To listen to the interview, click on the ► icon on the right, just above the picture of the film
FRED Film Radio catches up once again with director Danis Tanović. This time, the subject of the interview is his latest film Death in Sarajevo (Smrt u Sarajevu), which marks his return to the Berlinale after his earlier film An Episode in the Life of an Iron Picker was awarded the Jury Grand Prix in Berlin three years ago.
In Death in Sarajevo, Tanović gathers together an imaginary group of VIPs in the famous Sarajevo’s Hotel Europe, set in the Holiday Inn, during the centennial of Archduke Franz Ferdinand’s assassination. The hotel and its guests aim to represent a satirical metaphor of the circles of hell, which Bosnia finds itself in the midst of. And for the first time, the film talks publicly about some “taboo” subject that have always only been discussed privately.
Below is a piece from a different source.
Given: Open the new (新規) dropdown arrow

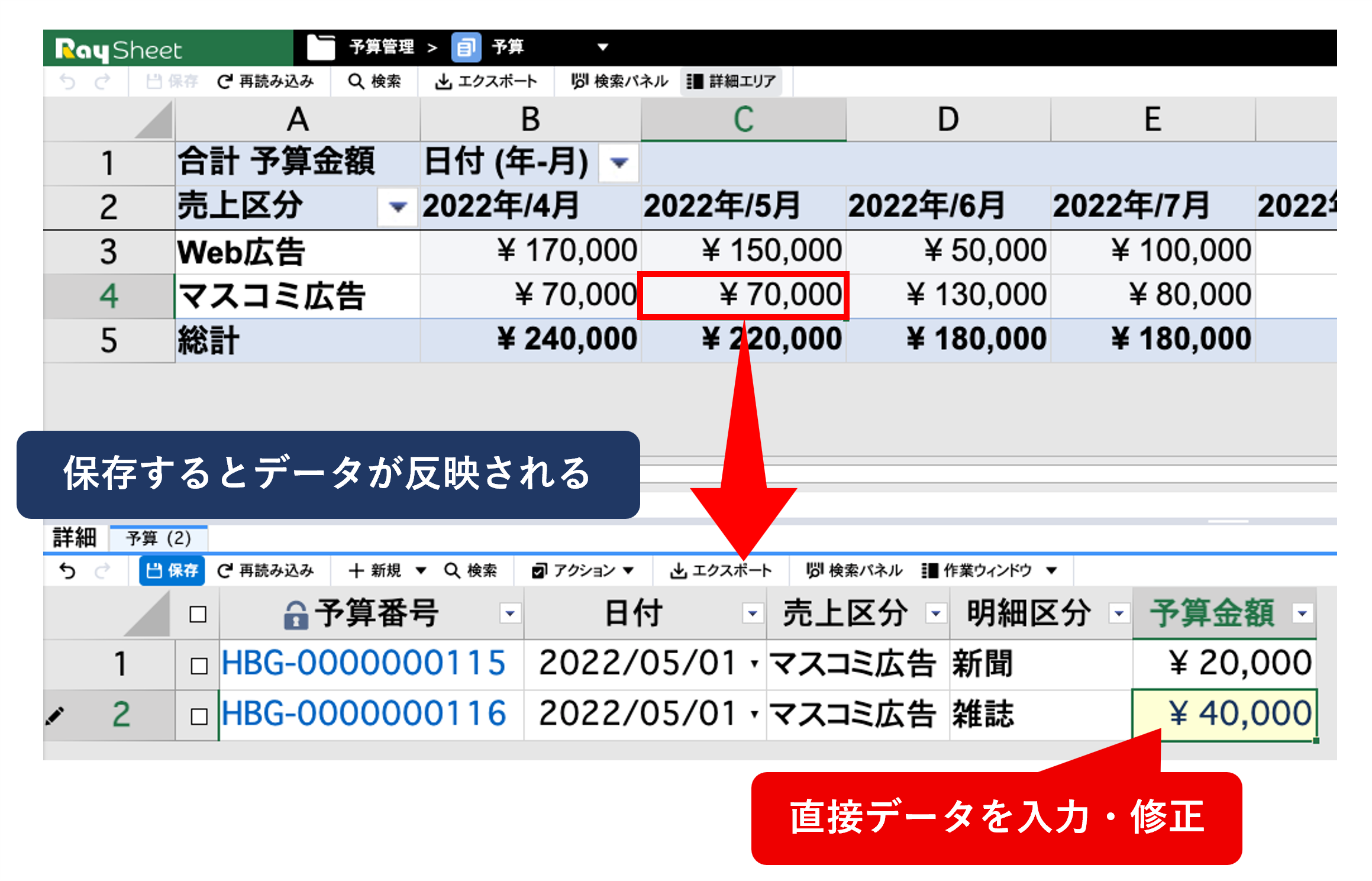Looking at the screenshot, I should tap(421, 570).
DEATH IN SARAJEVO: Sarajevo’s Hotel Europe is bustling in preparation for tonight’s European Union gala for the centennial of Archduke Franz Ferdinand’s assassination. But the disgruntled staff plans to strike because they haven’t been paid for two months. If this prestigious political dinner fails, the already mortgaged hotel will be shut down by the bank. Desperate to stop the strike, hotel manager Omer must turn to tough guy Enzo, who runs the cellar strip club. Things get tricky for head receptionist Lamija when her mother Hatidza is elected strike leader. While the French VIP guest rehearses his keynote speech in his room, TV journalist Vedrana conducts interviews on the roof for a centennial special. Among her guests is Gavrilo Princip, the namesake descendant of the Archduke’s assassin. Firm political stances quickly lead to age-old disputes. From the roof to the cellar, via the reception, laundry room and kitchen, increasing tensions turn the Hotel Europe into an ideological pressure cooker.